Auf den geschilderten Grundlagen geistesgeschichtlicher, politischer und persönlicher Art erhebt sich der Gedankenbau des Marxismus, welcher bei überwiegend volkswirtschaftlichem Inhalt eine geschlossene Weltanschauung zu geben beansprucht: eine nationalökonomische Antwort auf die letzten Fragen des Menschendaseins.  Sozialrevolutionärer Wertnihilismus, materialistische Geschichtsauffassung, Mehrwertlehre und politischer Sozialismus  sind die vier Hauptansichten dieses allumfassenden Gebäudes, die im Folgenden an  kantischen Maßstäben gemessen werden sollen. 

I. MARX ist Monist im Gegensatz zum Dualismus zwischen Sein und Soll (Natur und Wert), welcher KANTs System durchzieht. Er ist Seinsmonist im Gegensatz zum Wertmonismus HEGELs. Bei HEGEL verschlingt der Wert das Sein: was nicht Wert ist, ist nicht "wirklich". Bei MARX verschlingt das Sein den Wert: was nicht wirklich ist, ist kein Wert. MARXens System behauptet rein "natur"-wissenschaftlich zu sein. Auch für ihn gilt das Wort seines Freundes HEINE:
    "Vernichtet ist das Zweierlei,
    Das uns so lang betöret."
In diesem Sinne ist MARX  Wertnihilist. 

"In einem rücksichtslosen Bruch mit der Vergangenheit" zertrümmert MARX, gemeinsam mit der HEGELschen Linken die geschichlich überlieferten Werte des Volkes: Gott und Staat.

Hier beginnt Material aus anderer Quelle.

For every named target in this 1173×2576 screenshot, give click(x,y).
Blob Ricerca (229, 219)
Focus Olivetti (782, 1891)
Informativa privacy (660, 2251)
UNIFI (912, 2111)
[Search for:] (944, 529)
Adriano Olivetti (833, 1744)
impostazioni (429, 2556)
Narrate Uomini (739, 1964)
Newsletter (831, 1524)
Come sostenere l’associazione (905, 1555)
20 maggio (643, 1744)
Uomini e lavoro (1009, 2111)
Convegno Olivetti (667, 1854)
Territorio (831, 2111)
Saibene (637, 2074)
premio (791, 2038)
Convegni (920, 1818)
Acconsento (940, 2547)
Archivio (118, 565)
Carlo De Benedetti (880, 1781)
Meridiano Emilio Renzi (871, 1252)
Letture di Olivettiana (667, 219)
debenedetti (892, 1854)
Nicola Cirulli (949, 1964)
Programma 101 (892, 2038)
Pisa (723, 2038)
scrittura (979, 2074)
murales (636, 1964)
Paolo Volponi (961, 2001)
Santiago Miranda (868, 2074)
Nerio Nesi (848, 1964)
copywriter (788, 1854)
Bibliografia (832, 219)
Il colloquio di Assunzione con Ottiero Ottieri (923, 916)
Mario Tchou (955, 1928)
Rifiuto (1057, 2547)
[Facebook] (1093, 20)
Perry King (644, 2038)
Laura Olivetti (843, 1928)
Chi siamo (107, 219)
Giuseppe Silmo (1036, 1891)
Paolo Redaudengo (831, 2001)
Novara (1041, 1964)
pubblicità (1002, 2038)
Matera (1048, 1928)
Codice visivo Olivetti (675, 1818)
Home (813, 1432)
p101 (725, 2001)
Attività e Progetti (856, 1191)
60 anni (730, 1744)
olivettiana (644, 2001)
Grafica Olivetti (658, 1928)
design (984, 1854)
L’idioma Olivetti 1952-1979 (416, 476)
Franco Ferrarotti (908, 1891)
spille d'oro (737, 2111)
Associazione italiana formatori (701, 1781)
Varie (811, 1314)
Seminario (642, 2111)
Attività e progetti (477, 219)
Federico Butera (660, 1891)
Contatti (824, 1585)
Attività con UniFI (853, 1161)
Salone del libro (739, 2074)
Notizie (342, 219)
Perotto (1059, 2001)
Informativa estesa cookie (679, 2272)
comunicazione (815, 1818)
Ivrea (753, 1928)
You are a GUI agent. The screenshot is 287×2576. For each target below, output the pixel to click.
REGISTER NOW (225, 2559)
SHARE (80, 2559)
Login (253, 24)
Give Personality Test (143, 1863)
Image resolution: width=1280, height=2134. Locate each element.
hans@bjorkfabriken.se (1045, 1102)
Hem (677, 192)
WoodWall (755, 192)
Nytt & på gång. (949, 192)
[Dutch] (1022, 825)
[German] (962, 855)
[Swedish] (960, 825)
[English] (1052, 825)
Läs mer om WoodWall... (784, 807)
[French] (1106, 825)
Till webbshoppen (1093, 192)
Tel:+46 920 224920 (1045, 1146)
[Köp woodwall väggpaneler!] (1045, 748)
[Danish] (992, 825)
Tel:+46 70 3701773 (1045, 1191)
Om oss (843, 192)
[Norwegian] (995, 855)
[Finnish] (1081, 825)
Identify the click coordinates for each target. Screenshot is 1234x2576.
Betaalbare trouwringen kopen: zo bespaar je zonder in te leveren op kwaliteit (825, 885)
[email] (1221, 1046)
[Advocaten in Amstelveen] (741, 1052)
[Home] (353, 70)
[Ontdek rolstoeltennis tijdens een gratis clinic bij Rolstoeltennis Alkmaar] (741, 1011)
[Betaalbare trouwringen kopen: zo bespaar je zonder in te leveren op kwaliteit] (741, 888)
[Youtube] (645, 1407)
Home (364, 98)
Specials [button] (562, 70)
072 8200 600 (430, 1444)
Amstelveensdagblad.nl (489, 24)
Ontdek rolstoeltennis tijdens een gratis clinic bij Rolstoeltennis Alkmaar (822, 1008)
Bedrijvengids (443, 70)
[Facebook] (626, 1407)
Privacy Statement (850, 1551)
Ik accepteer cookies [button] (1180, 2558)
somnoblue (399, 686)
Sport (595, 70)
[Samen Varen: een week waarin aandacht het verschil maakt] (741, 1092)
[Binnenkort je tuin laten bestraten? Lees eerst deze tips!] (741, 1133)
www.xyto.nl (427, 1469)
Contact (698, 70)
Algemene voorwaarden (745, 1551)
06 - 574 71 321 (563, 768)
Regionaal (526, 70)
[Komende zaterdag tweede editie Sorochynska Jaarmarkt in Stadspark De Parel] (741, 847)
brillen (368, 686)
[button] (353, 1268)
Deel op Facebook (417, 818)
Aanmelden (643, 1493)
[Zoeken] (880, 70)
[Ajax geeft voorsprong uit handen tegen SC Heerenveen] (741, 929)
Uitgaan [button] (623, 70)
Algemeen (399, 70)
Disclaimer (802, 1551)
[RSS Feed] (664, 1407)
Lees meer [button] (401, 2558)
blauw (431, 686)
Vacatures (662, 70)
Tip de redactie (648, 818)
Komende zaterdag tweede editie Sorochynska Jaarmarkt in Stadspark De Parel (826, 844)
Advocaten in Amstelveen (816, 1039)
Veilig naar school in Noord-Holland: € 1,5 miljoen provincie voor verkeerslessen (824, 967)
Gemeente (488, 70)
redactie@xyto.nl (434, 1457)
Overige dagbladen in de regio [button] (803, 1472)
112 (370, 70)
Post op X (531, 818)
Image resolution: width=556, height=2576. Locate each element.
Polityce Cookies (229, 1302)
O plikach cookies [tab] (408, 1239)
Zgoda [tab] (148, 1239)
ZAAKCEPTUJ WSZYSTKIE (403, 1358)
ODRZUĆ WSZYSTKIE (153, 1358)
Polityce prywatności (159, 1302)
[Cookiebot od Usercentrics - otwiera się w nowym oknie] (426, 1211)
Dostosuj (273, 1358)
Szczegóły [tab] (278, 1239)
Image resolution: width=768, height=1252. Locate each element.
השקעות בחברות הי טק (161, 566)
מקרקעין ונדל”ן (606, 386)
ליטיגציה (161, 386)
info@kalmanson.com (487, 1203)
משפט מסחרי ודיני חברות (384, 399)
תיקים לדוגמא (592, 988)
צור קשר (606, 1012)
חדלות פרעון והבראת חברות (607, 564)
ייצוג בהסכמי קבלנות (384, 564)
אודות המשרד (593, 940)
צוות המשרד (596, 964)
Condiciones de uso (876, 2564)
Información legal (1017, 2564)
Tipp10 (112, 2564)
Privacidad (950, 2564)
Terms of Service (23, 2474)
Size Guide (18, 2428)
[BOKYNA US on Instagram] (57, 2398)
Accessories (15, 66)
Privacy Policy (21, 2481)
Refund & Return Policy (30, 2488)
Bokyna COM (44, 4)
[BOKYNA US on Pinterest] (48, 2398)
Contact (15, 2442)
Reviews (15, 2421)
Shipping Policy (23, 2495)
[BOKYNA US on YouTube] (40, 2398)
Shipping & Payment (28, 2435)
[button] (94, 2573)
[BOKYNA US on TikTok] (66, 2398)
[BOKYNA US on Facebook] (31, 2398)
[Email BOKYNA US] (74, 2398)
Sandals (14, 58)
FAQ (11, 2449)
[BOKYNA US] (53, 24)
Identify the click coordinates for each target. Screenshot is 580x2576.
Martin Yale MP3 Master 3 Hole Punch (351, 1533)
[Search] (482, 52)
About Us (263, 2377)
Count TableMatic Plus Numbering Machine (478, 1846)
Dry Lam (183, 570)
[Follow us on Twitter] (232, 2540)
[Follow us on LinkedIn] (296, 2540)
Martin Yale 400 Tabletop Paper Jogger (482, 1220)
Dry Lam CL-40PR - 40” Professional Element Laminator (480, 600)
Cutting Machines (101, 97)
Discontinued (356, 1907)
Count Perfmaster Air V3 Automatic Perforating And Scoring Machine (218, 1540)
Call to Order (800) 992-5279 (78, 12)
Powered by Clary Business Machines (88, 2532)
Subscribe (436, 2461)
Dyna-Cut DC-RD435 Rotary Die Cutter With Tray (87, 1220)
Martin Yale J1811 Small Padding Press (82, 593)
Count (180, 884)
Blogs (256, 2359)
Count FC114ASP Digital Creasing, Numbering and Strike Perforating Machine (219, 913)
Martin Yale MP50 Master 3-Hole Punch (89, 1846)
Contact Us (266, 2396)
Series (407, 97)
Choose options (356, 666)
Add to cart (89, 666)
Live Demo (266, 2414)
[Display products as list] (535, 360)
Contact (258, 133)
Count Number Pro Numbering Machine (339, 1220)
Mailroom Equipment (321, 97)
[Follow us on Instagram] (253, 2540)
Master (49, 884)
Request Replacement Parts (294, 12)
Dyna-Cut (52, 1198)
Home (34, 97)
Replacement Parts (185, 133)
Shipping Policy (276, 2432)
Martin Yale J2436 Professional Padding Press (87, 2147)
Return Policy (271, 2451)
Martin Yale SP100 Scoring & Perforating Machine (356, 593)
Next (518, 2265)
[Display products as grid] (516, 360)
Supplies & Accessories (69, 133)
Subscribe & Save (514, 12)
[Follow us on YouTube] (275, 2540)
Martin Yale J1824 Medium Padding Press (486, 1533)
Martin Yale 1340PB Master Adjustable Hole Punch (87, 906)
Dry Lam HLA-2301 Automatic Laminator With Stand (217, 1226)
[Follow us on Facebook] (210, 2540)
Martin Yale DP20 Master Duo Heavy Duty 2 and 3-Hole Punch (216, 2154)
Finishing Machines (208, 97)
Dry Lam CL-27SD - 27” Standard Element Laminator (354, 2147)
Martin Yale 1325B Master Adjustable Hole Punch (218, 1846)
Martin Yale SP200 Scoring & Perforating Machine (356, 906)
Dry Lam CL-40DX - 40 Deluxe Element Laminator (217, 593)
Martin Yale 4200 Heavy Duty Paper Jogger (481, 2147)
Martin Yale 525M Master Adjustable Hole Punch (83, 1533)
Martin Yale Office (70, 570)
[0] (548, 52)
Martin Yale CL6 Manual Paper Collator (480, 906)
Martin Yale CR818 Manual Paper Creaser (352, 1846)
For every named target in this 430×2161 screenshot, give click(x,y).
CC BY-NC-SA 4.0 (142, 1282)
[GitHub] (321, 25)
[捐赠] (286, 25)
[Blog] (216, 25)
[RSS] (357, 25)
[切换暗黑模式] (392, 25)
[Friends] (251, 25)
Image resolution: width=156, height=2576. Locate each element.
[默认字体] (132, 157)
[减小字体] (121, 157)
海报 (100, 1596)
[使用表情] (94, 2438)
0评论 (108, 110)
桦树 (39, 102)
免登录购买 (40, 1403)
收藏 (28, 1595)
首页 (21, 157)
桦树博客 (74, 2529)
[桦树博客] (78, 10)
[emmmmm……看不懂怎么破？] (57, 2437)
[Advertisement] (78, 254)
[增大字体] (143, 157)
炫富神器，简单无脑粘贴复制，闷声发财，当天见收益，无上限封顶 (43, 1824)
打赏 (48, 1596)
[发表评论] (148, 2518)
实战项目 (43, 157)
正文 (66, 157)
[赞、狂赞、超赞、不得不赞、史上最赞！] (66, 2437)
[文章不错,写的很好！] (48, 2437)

Jubelnd begrüßt MARX die "befreiende Wirkung" FEUERBACHs (14).

a) Zweifellos ist es das Verdienst FEUERBACHs gewesen, das Christentum einer seinswissenschaftlichen Erforschung unterworfen zu haben, obschon FEUERBACHs naturwissenschaftliche "Anthropologie" für eine kausale Erklärung historischer Eigenart weniger leistet, als die Methode eines DAVID FRIEDRICH STRAUSS und BRUNO BAUER. Aber FEUERBACH will mehr: er will sein Objekt nicht nur erklären, wie der Natur- oder Geschichtsforscher, die ihr Selbst in den Gegenstand restlos versenken. Er will das Christentum, indem er es wissenschaftlich erklärt, zugleich beseitigen. In diesem Sinne ist MARX zeitlebens "bedingungsloser Feuerbachianer".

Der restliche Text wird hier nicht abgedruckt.